To export FortiTokens:
  1. From the FortiToken list, select Export FTK Hardware.
  2. Save the file to your computer.

Monitoring FortiTokens

To monitor the total number of FortiToken devices registered on FortiAuthenticator, as well as the number of disabled FortiTokens, go to System > Dashboard > Status and view the User Inventory widget.

You can also view the list of FortiTokens, their status, token clock drift, and which user they are assigned to from the FortiToken list found at Authentication > User Management > FortiTokens.

FortiToken device maintenance

Go to Authentication > User Management > FortiTokens, then select the FortiToken you need to perform maintenance and select Edit. The following actions can be performed:

  • Comments can be added for FortiToken.
  • The device can be locked if it has been reported lost or stolen.
  • A reason for locking the device must be entered, and a temporary SMS token can be provided.

  • The device can be unlocked if it is recovered.
  • The device can be synchronized.
  • Synchronize the FortiAuthenticator and the FortiToken device when the device clock has drifted. This ensures that the device provides the token code that FortiAuthenticator expects, as the codes are time-based. Fortinet recommends synchronizing all new FortiTokens.

  • The device history can be viewed, showing all commands applied to this FortiToken.

FortiToken drift adjustment

When FortiAuthenticator and FortiTokens have been initialized prior to setting an NTP server, the time difference can be too large to correct with the synchronize function, forcing all tokens to resynchronize.
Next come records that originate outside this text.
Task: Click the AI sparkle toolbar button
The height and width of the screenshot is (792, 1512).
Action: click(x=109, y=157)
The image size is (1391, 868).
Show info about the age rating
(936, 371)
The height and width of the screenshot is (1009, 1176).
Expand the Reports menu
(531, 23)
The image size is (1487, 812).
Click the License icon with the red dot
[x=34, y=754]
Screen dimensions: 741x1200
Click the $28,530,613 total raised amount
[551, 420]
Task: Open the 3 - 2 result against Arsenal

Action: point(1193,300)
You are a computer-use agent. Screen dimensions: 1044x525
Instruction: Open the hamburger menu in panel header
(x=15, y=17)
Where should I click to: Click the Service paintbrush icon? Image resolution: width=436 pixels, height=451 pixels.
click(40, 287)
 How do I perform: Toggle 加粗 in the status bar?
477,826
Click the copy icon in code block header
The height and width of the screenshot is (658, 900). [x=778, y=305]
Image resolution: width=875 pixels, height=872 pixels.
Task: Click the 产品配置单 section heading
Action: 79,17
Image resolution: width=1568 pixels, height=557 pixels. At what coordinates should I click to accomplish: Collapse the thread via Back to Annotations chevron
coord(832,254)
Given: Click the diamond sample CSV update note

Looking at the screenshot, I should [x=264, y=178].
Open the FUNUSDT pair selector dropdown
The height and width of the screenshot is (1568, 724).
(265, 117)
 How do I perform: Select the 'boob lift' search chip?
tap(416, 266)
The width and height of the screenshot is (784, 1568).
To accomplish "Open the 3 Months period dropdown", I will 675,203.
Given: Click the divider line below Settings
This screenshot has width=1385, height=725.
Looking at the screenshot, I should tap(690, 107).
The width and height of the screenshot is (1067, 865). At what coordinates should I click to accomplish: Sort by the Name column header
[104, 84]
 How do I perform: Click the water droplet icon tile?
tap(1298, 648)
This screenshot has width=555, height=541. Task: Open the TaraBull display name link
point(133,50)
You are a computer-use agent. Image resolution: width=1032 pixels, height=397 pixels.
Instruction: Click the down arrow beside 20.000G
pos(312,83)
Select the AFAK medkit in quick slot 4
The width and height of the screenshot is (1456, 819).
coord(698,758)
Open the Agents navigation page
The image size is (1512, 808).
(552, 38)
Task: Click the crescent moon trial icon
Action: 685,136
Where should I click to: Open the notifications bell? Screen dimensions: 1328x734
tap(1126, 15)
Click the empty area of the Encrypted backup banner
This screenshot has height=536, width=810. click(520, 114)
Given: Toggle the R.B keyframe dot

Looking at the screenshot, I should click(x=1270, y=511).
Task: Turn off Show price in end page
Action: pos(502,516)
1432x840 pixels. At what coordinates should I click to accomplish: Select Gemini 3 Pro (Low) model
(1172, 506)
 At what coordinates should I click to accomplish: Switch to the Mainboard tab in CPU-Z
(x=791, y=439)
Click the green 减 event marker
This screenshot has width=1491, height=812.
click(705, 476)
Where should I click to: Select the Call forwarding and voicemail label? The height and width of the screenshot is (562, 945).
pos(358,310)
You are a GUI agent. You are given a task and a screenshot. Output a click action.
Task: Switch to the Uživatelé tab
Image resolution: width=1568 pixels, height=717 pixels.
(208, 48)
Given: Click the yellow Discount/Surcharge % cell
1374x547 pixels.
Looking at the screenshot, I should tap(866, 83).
To avoid this, selected tokens can be manually drift shifted.

caution icon

The following procedure is intended for use only in special cases where some FortiTokens are severely out-of-sync, for example, when a token is switched from manual configuration to NTP control. Under normal circumstances, this is not required.

Only activated FortiTokens can be adjusted.

To perform time drift adjustment on a FortiToken:
  1. In a browser, go to:
  2. https://<FortiAuthenticator-IP-Address>/admin/fac_auth/fortitokendrift/

  3. Select the FortiToken to adjust, then select Adjust Drift. The Adjust Token Drift window opens.
  4. Enter the required Time adjustment in minutes.
  5. Make sure to include a minus sign (-) for a negative value, but don’t use a plus sign (+) for a positive value.

  6. Select OK to adjust the token drift.